— Проследить за тем, чтобы все было в порядке? Это его слова?
Себастьян кивнул.
— Следователь мне ничего не сказал. А вы не знаете, разобралась ли полиция в том, что здесь произошло? Обычный грабеж с непредвиденными последствиями? Или что-то более серьезное?
— Я бы с радостью вам ответил, но ничего не знаю. Могу только сказать, что ваш отец очень умный и осторожный — определенно, он знает, как защитить себя… Не сомневаюсь, что с ним все в порядке, где бы он ни был.
— У вас есть дети?
Себастьян кивнул, и Меер показалось, что она заметила у него в глазах мелькнувшую боль.
— Почему вы спросили об этом?
— Вы так меня утешаете — должно быть, вы заботливый отец.
— Наверное, я просто пытаюсь утешить самого себя.
— Мой отец — у него все в порядке. С ним ничего не может случиться.
Это была реакция ребенка.

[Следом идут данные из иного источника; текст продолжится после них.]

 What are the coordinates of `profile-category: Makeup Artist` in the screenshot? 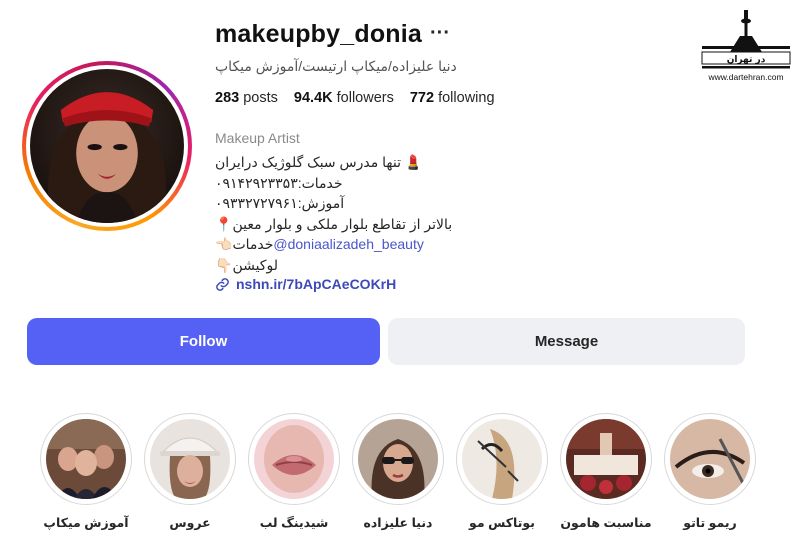 It's located at (258, 138).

Таким Меер видела отца в детстве: бесстрашным искателем приключений, побеждающим драконов, отчаянным пиратом, похищающим украденные сокровища. И вот сейчас ей пришлось напоминать себе, что отцу уже шестьдесят пять лет, что он очень религиозный, несколько эксцентричный ученый, развращенный постоянным везением. Ее охватило беспокойство.
Из кухни в гостиную вошли двое полицейских с носилками. Даже за спиной Себастьяна Меер разглядела под простыней очертания женщины, обнаруженной на кухонном полу. Ее передернуло.
— У меня тут машина. Я могу вас куда-нибудь подвезти?
— Следователь сказал, что, закончив здесь, он отправится в художественный салон, чтобы выяснить, сможет ли ему кто-нибудь сказать, где мой отец. Вы не могли бы отвезти меня туда?
Узкая улочка перед домом Джереми Логана была забита полицейскими машинами, и Себастьяну потребовалось несколько минут, чтобы вывести свой «Мини-Купер» из этого столпотворения.
Когда они доехали до конца квартала, Меер оглянулась назад.
— Вы ее знали?
— Только здоровался, когда она открывала дверь. И говорил спасибо, когда она приносила чай или прислуживала за ужином.
— Как ее звали?
— Рут… — Себастьян замялся. — Фамилии я не знаю.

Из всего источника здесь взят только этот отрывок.